[Stored records]
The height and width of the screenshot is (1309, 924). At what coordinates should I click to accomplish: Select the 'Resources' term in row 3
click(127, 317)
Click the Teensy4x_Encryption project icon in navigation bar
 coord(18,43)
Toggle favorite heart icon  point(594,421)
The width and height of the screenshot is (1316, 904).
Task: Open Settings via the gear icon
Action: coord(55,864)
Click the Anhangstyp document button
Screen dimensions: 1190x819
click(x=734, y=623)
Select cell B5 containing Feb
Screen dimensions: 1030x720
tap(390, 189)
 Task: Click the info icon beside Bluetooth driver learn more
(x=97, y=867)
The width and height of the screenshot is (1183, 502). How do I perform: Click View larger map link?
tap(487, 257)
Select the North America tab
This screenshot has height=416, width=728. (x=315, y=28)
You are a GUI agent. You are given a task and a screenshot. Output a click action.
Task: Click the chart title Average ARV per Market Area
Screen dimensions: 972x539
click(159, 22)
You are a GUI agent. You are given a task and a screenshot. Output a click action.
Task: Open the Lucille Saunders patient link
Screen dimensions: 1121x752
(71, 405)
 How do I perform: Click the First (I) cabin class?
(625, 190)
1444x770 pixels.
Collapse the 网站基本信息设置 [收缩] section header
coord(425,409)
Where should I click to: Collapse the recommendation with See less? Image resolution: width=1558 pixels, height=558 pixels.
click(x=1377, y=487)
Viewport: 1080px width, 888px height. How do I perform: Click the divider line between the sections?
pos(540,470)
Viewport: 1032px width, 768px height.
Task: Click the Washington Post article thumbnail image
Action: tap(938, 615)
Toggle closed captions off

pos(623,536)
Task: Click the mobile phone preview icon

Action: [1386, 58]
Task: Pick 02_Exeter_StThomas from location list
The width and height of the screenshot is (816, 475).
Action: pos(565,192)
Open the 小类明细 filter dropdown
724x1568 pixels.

▶ [Activity]
Write out exactly the lines from the one with "Task: Click the mobile phone preview icon" through the end of the records above, both ends included, and leave out all other lines.

▶ [Solution to this task]
Task: Click the mobile phone preview icon

Action: [1386, 58]
Task: Pick 02_Exeter_StThomas from location list
The width and height of the screenshot is (816, 475).
Action: pos(565,192)
Open the 小类明细 filter dropdown
724x1568 pixels.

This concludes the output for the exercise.